Walska not only preserved these historic specimens but added to Stevens' collection and ordered them grouped in a dramatic circular grove directly opposite her front door.
Walska's imperiousness about what she wanted where was as legendary as her disinterest in the names of plants, and more than one of her many garden designers and advisors had reason to believe he was working for Lewis Carroll's Red Queen.
Certainly a visitor encountering the garden's living clock -- reported to be the world's largest when it was created in the 1950s -- may be forgiven for thinking she's fallen down a rabbit hole. Composed of succulents, and the diameter of a merry-go-round, it tells time to an audience of topiary bears and peacocks.
And then there's the forest that's planted exclusively in shades of blue (blue hesper palms and Atlas cedars underplanted with blue fescue).
But Lotusland's garden is not simply an eccentric fantasy, any more than "Alice in Wonderland" is just a children's book. For Walska, plants were more than plants; they were colors to paint with, a family to nurture, characters to direct.

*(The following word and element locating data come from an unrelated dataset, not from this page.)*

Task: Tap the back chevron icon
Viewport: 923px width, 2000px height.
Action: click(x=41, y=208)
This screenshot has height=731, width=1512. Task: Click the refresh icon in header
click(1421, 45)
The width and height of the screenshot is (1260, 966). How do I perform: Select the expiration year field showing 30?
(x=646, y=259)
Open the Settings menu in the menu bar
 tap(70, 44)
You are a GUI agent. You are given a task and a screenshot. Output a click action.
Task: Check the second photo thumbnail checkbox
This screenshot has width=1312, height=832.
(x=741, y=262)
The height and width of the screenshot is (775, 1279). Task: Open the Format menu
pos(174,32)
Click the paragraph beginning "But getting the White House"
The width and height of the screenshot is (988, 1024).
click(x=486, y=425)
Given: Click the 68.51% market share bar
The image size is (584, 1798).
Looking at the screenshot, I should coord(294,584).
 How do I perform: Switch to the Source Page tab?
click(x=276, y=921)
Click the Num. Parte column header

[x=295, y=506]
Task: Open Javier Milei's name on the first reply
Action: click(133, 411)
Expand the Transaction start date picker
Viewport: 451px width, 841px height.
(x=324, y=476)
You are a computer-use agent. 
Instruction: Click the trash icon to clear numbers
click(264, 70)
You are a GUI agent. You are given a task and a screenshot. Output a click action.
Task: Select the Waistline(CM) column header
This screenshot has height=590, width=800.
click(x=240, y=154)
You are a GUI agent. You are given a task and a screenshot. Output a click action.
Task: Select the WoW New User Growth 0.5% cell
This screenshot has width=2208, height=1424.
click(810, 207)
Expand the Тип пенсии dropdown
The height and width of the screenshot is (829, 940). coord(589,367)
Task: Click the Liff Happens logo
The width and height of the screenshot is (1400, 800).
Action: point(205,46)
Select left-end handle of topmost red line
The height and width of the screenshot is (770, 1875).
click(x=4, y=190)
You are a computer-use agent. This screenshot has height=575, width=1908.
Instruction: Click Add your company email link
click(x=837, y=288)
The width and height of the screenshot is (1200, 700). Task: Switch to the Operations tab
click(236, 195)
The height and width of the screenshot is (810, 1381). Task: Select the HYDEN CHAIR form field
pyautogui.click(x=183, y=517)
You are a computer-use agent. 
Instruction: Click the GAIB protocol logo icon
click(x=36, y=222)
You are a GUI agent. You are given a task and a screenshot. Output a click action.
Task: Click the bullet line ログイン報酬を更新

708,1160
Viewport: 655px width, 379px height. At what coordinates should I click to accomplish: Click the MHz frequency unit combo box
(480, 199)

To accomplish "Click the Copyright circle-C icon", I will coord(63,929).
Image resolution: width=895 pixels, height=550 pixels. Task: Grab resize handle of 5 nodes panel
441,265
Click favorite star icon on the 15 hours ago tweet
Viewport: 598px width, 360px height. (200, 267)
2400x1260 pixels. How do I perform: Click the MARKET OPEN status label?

You have only to walk among her aloes to understand. Densely packed on a series of knolls, the 100 or more varieties form galaxies of fleshy stars. The knolls allow good drainage, always important to a succulent, but the effect is something more. We are no longer an audience but a part of this crowd scene: The 2- and 3-foot-high flower spikes are flame-colored spears or an army of torches, and we're onstage with them.
In gardens, it seems, Walska found a trick that divas can only imagine: Her grandest performances are perpetually repeated. The aloe act culminates at a rise where a pair of larger and more gnarled specimens are standing. These, we soon realize, are fountains, not plants.
Made from the wavy shells of giant clams, they stand in a pool that's a Pacific fantasy, edged in abalone shells that reflect its pearly blue. The interplay of colors and the faintly grotesque beauty aren't all that takes our breath away. Anticipation does too. At any moment Venus should emerge, though what she'll look like in this strange new world is anybody's guess.